Family Ties



My elder sister is researching our family tree.
I am interested predominately in the maternal branch of the family which seems to originate between Quaker stock from Bristol and poor Irish folk from the back and beyond but my sister quite rightly is collating all the information from both sides.
Yesterday we went to see Joyce, my father's cousin to see if she could furnish us with more information.. Approaching 90 she is the oldest surviving member of his side of the family.

We chatted about this and that , made notes of a long forgotten aunt and had tea and cake, so my sister and I were not quite prepared when our host, with unexpected candour talked about just how dour and bad tempered our grandfather, her uncle, was.
In those days my great grandfather presided over his children with a somewhat iron and controlling fist and each one lived in a house which he had built, the houses set in a row.

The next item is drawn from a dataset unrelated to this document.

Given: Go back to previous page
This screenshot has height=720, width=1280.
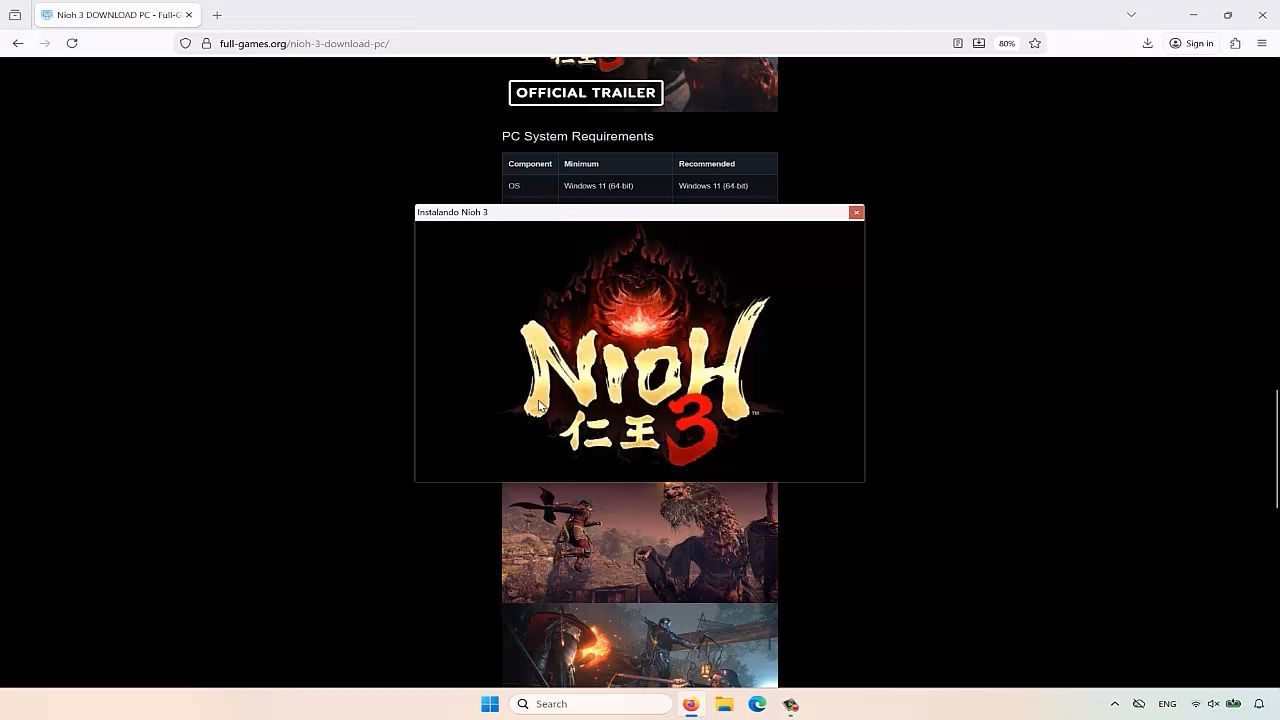Looking at the screenshot, I should point(18,43).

My grandparents brought up my father and his brothers right next door to Joyce and she remembered just how cruel my grandfather was to my father.
" we heard the beatings through the wall you see" Joyce told us " He used a belt with a.buckle and he never hit the younger boys just Ronnie..Ronnie was the eldest of course, it was always Ronnie that was beaten"
Joyce then recalled that the punishments became so bad that, that her grandfather was informed and subsequently intervened. And it was thought that the abuse stopped although they were never quite sure it did.
When he was alive , my father never spoke of this time at home.
This snippet of a sad part of my father's childhood upset both me and my sister, perhaps for different reasons.
I looked at him in a slightly different light than I had before , for I know, that it is common that the eldest child will often take abusive behaviour from a parent in a way of protecting other siblings.
Apart from the odd 1960s/70s smack , my father was in no way a cruel man with his children. In many ways, especially in later life, he was indeed a sensitive soul.
That's why this news, perhaps sounded so shocking.

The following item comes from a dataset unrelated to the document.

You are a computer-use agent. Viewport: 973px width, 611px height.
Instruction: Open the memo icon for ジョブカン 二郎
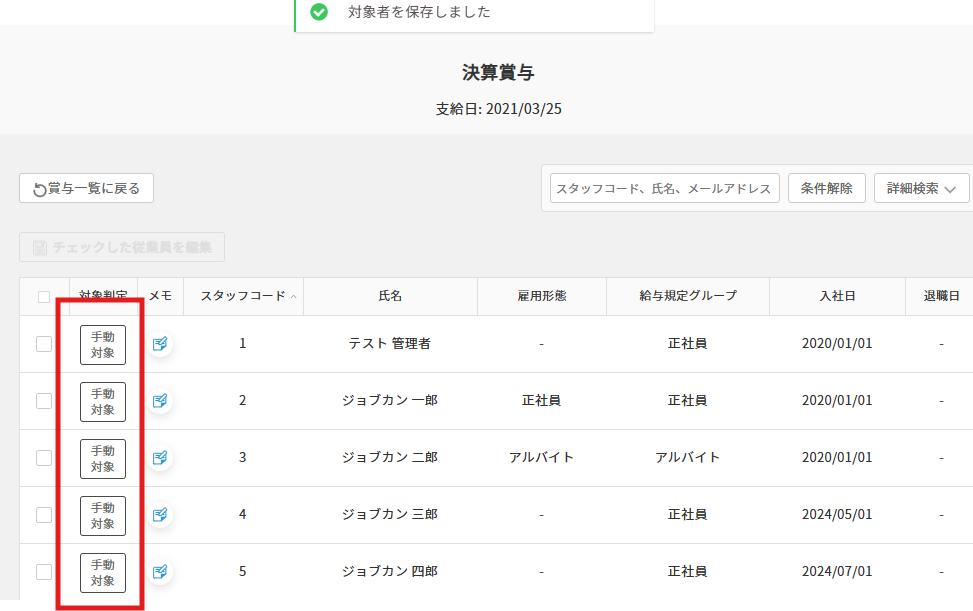(159, 457)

* the photo is of the autumn sun glowing on the trees of the churchyard and was taken by teenage boffin Cameron

The Ghost Of Ty Wynne


Having said, only yesterday, that affable despot Jason is in the process of hibernating for the duration of the winter, I caught him outside his house " Ty Wynne" on Chapel Street in a pair of shorts during a break in the clouds.
I had just bumped into Mrs Trellis ( who thoughtfully invited the Prof and I around next Sunday morning for " good coffee and croissants") when I spied him and we fell into conversation about devil clowns running amok all over the country.
" There is a strangeness about this road at night" he added finally, when all clown talk was over
" sometimes you feel as though you are being watched"
A shiver went down my spine.
Now Jason lives on one of the oldest roads in the village. Although surrounded by houses and cottages, there are only two dwellings on the street, his house and Chapel house, both homes separated by the chapel which used to be the indoor market way back in 1700. Chapel street runs down the side of the village Hall.
When I was researching the history of the market Hall, I heard a strange story from Graham, the local handyman and Shepherd.
I quote from my sister blog Trelawnyd: Voices From The Past of his experience
In the early 1970s Ty Wynne featured in a somewhat creepy tale. Local small holder Graham Jones was just leaving the memorial hall one wintry and rainy night.. He had been playing snooker  and as he got on his bicycle he saw a figure of a man standing in the gateway of Ty Wynne.
The man was wearing an old fashioned long coat and hat, and seemed to acknowledge Graham before he cycled for home.
Literally a minute later Graham approached his home along London road and was astonished and frightened to see the same man standing alone outside his own gate!
Graham wisely stopped and returned for the morale support from his friends back in the hall and by the time he returned mob handed the "man" had vanished" 
Before I told Jason the story, he added to his, that he had often " quickened his step" when walking towards home at night because of the eerie feel of the place, something that was compounded one day when his daughter Eve went to play with a girl, whose house backed onto the road.
Both girls ran back home crying. They had been frightened by a strange man standing behind the memorial hall.
He was wearing a long old fashioned coat!

An Old Dog


In a position of absolute power, George slept between the Prof and I last night.
An old dog,with tired black button eyes.
A loyal old boy who asks for nothing.
Who demands nothing
And who is happy with his lot.

An old dog is near perfection


Btw.....I have a ghost story to share tomorrow! .......

Village News

Sandra on her allotment in the centre of the village,
The left part of the house behind her is auntie Glad's

The Prof is working this morning at campus so as the day resembles the greyness that Rachel loves so much in urban Russia, I am presently catching up with blog reading, the national news and  a good coffee.
Autumn is here and as so happens in Trelawnyd, the village seems to be shutting down for the winter.
Affable despot Jason has already told me that he will see me in the spring.
" I hibernate in the winter" he told me just the other day. His daughters were selling homemade bracelets at their garden gate at the time and Liv gave me one for the Prof.
That will umph his street cred with the younger undergraduates!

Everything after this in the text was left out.